◆ DOCUMENT SEGMENT ◆
============

- Siege of Dyrrhachium: Part of the Byzantine–Norman wars
| Date | November 1107 – September 1108 |
| Location | Dyrrhachium (modern Durrës)41°19′01″N 19°27′00″E﻿ / ﻿41.317°N 19.450°E |
| Result | Byzantine victory |

Belligerents
- Byzantine Empire: Italo-Norman Kingdom of Sicily

Commanders and leaders
- Alexios I Komnenos Alexios Komnenos, doux of Dyrrhachium: Bohemond I of Antioch

= Siege of Dyrrhachium (1107–1108) =

Italo-Norman siege of Durrës

The siege of Dyrrhachium took place from November 1107 until September 1108, as the Italo-Normans under Bohemond I of Antioch besieged the Adriatic port city of Dyrrhachium, now known as Durrës. Dyrrhachium was held for the Byzantine Empire by its doux Alexios Komnenos, a nephew of the reigning Byzantine emperor, Alexios I Komnenos.

The siege is described at length in the Alexiad of Anna Komnene, daughter of Emperor Alexios. Previously, Emperor Alexios had been heavily defeated while trying to relieve a previous Norman siege of the same city in 1081. In this siege, Alexios chose not attempt to end the siege by means of a pitched battle but attempted to weaken the Normans by dispatching sorties to occupy the passes in the Normans' rear and prevent them from foraging.

As the siege continued, Alexios attempted to spread disease in the Norman camp and used Greek fire to burn down their siege engines. Finally, Bohemond sought terms which led to the Treaty of Devol, whereby Bohemond and the Principality of Antioch became Byzantine vassals.

============

◆ SUPPLIED MATERIAL ◆
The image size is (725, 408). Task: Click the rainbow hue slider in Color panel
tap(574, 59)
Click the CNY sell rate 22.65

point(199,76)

============

◆ TASKS ◆
1. Translate this sentence from the page on the siege of Dyrrhachium into Spanish: "As the siege continued, Alexios attempted to spread disease in the Norman camp and used Greek fire to burn down their siege engines."
2. Write out the page on the siege of Dyrrhachium from "Italo-Norman siege of" to "them from foraging.", substituting "open battle" for "pitched battle".

◆ SOLUTIONS FOR EACH TASK ◆
1. A medida que continuaba el asedio, Alexios intentó propagar enfermedades en el campamento normando y utilizó el fuego griego para quemar sus máquinas de asedio.

2.
Italo-Norman siege of Durrës

The siege of Dyrrhachium took place from November 1107 until September 1108, as the Italo-Normans under Bohemond I of Antioch besieged the Adriatic port city of Dyrrhachium, now known as Durrës. Dyrrhachium was held for the Byzantine Empire by its doux Alexios Komnenos, a nephew of the reigning Byzantine emperor, Alexios I Komnenos.

The siege is described at length in the Alexiad of Anna Komnene, daughter of Emperor Alexios. Previously, Emperor Alexios had been heavily defeated while trying to relieve a previous Norman siege of the same city in 1081. In this siege, Alexios chose not attempt to end the siege by means of a open battle but attempted to weaken the Normans by dispatching sorties to occupy the passes in the Normans' rear and prevent them from foraging.